### THE PROBLEM
Reproduce every item below with "Screen dimensions" replaced by "Display size" and everything else unchanged. Leave out the pictures.

### RECORDS SUPPLIED
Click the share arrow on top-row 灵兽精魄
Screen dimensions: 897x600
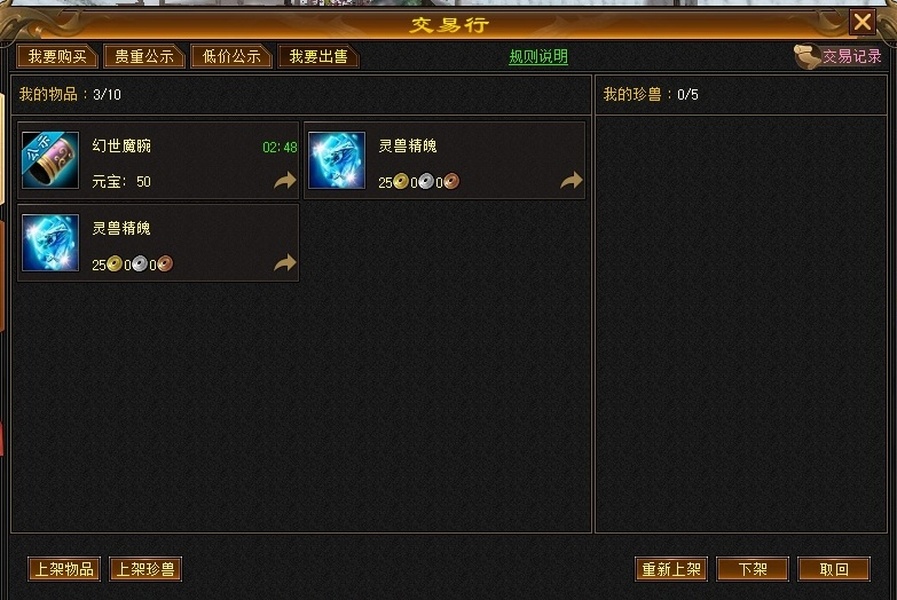pyautogui.click(x=571, y=180)
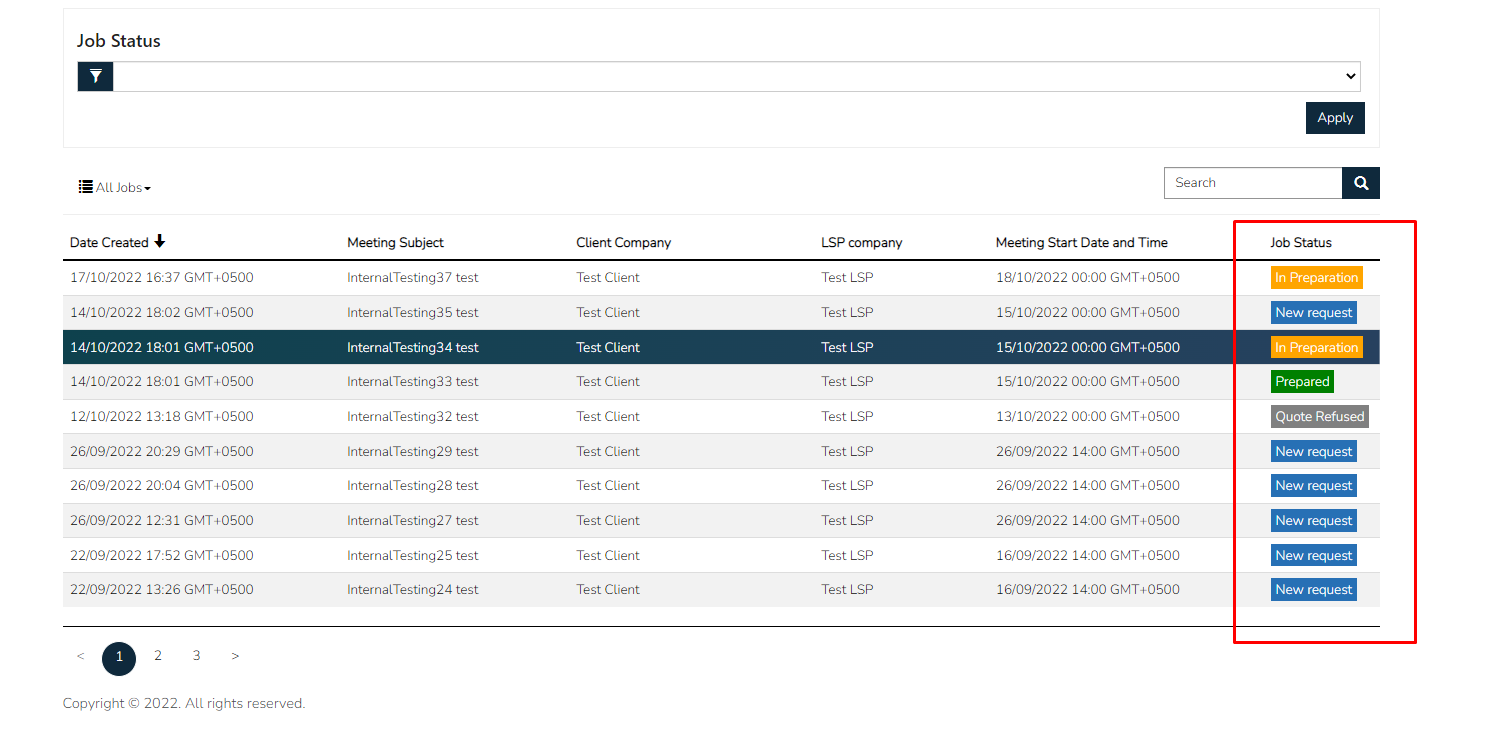
Task: Toggle the Date Created sort arrow
Action: click(164, 241)
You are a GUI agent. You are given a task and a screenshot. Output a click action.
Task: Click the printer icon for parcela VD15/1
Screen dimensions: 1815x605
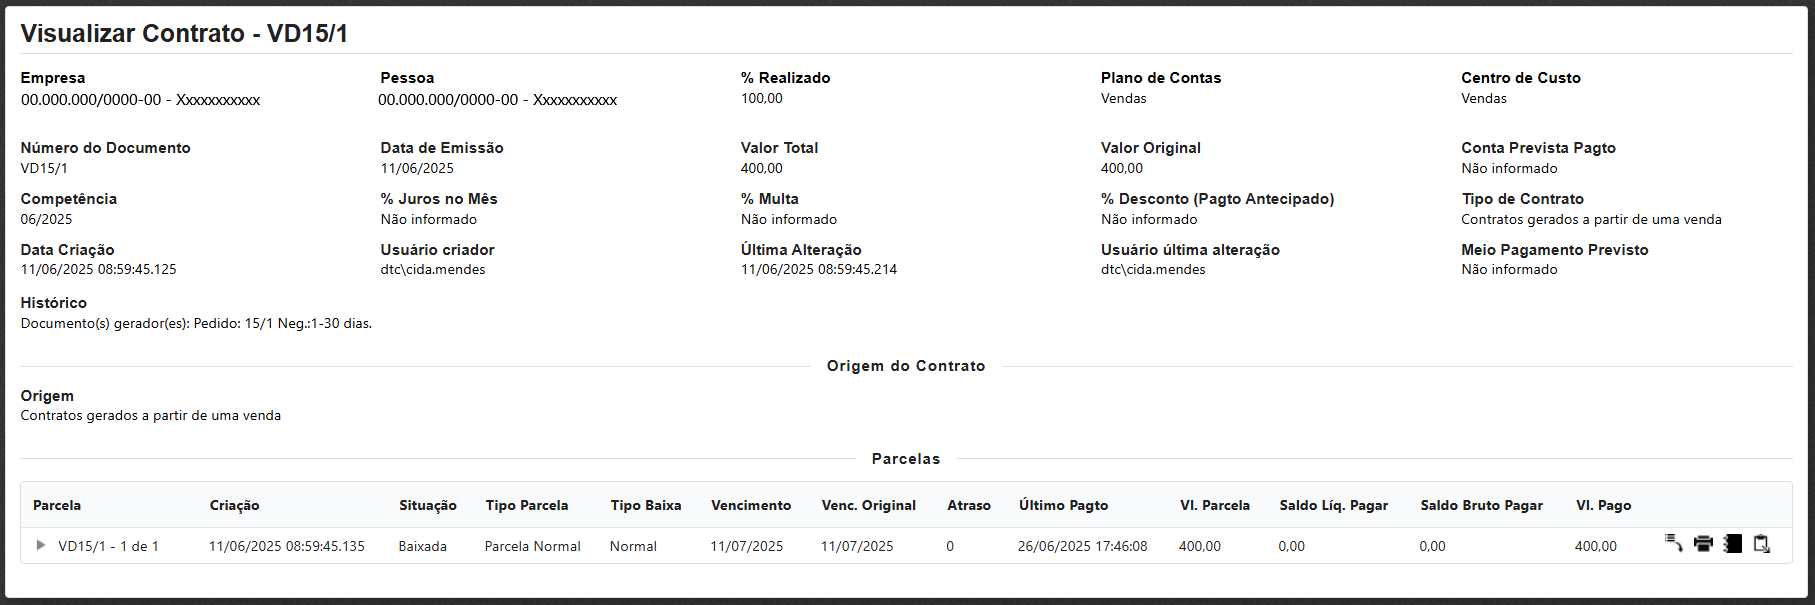[1703, 544]
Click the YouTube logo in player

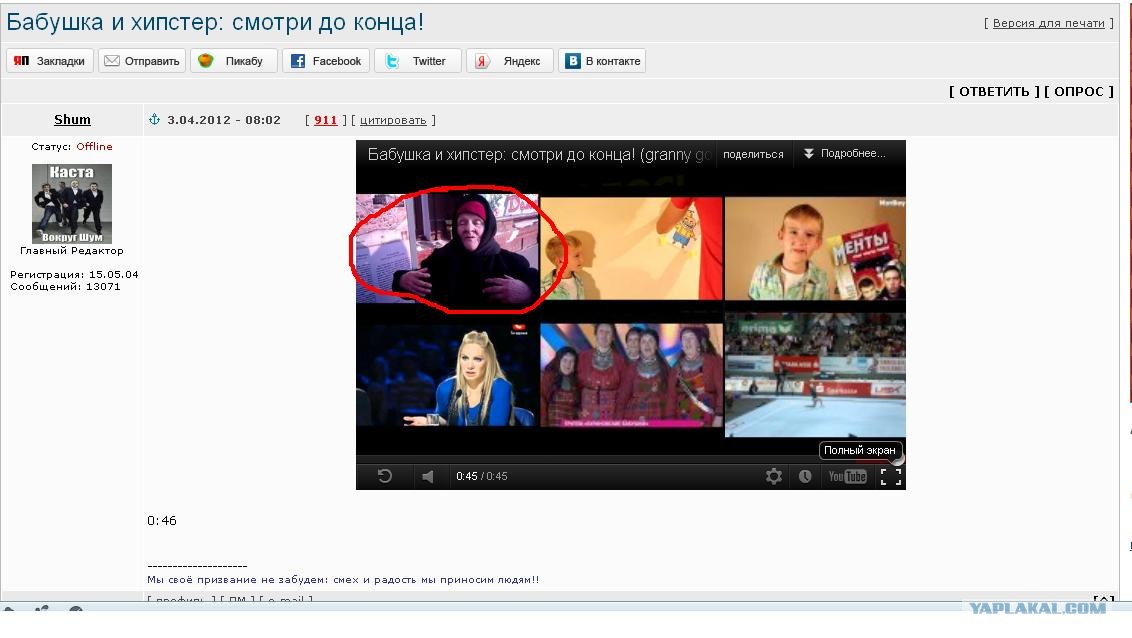(x=847, y=477)
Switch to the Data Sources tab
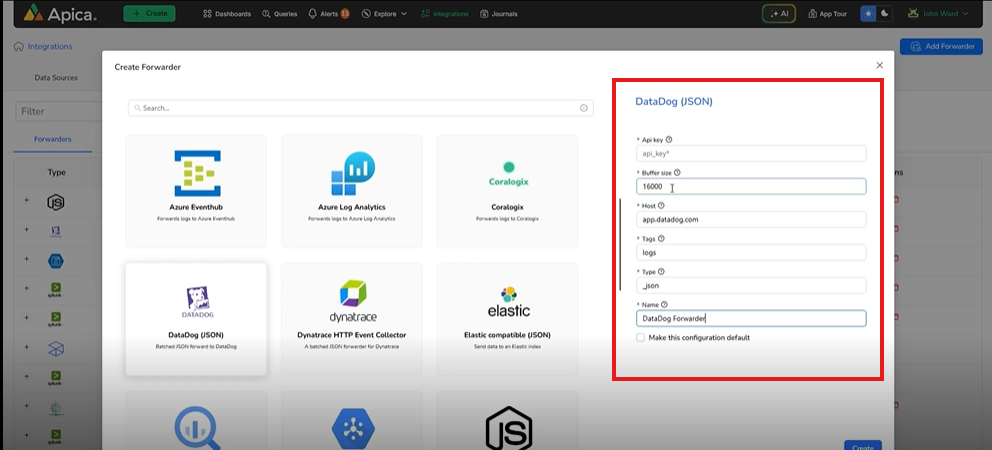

### ANSWER FOR THIS EXERCISE
Click the share arrow on top-row 灵兽精魄
Display size: 897x600
pyautogui.click(x=571, y=180)
Task: Toggle the Date Created sort arrow
Action: click(164, 241)
You are a GUI agent. You are given a task and a screenshot. Output a click action.
Task: Click the printer icon for parcela VD15/1
Display size: 1815x605
[1703, 544]
Click the YouTube logo in player

(x=847, y=477)
Switch to the Data Sources tab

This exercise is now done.